Why Use Amazon to Grow Your Business 
There are millions of third-party sellers on Amazon combined, they sell more than 50% of the products sold through the site.3 In 2018, small and midsize businesses in the United States made an average of over $90,000 in Amazon sales.4 This is made possible by a variety of benefits that any business can take advantage of by using Amazon as an e-commerce platform. 
It has a built in customer base: Millions of people around the world go to Amazon every day and buy thousands of products. That’s qualified traffic you can’t get with your own website, especially not in your start-up phase. That reach can help you make a profit from your early stages, rather than spending most of your time and resources trying to attract customers.
It’s a brand name: Customers are more likely to trust businesses whose names they recognize. Because it has been around so long and been so successful, Amazon is a trusted site. As a new business, you would have to work hard to earn that sort of trust. But when you sell on Amazon's preexisting platform, you can leverage their credibility with customers from day one. 

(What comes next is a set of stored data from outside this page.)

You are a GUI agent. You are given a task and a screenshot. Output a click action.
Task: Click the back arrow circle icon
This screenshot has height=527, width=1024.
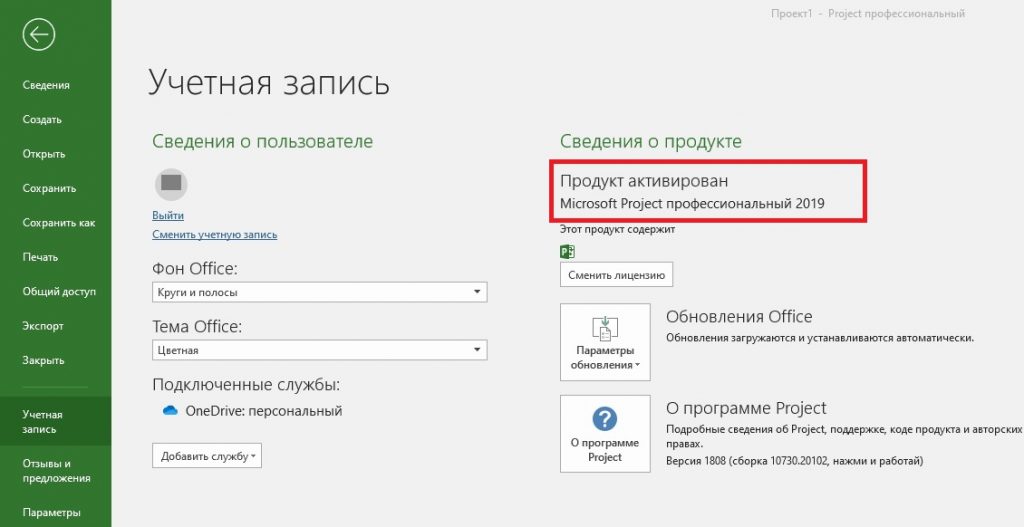coord(39,35)
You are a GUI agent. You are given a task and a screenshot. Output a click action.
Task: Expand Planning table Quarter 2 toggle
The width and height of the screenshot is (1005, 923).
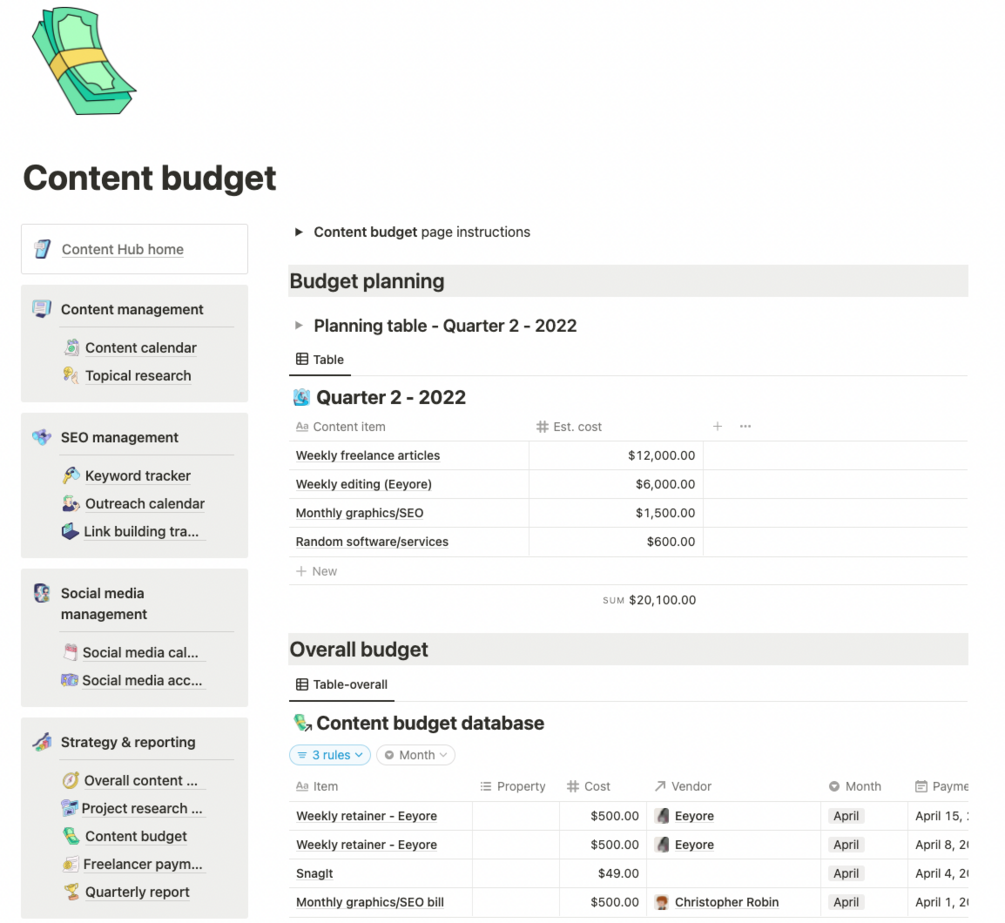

The technical work is already done: One of the major tasks that online sellers face is setting up an e commerce platform and shopping cart where your prospect can easily browse and order your products. When you work through Amazon, this has already been done, and the job of maintaining it and handling tech support is also covered by Amazon. This allows you to focus your time, energy, and other resources elsewhere. Amazon has two levels that sellers can choose from. Individual sellers can list products in more than 20 categories and pay a fee of $0.99 per sale. Professional sellers can list in an additional 10 categories, pay a flat fee of $39.99 monthly, and have additional customization options for their listings and shipping. Both types of sellers pay additional fees when products sell.
How to Use Fulfillment by Amazon to Grow Your Business 
If you’re selling on Amazon, you can sell your products through the website, then process orders and ship them to customers yourself. If you don't want to handle processing and shipping, which can tie up valuable time and resources, you can also let Amazon handle payments and processing orders, which is known as FBA.
Using FBA is a standardized and fairly simple process: 
  • You send a number of your products to Amazon. 
  • Every time an order comes in, Amazon will handle the necessary steps to get the shipment to your customers.
  • Amazon takes a portion of each sale as a fee.
  • The net income from each sale is deposited in your bank account on a regular basis. 
  • Amazon handles any returns or exchanges.
Because Amazon has streamlined systems and sufficient manpower to handle order fulfillment and returns, they can do these tasks more efficiently and at a lower cost-per-order than many small businesses. The fees you pay for each FBA sale are generally lower than you would pay to store and ship a comparable number of products yourself.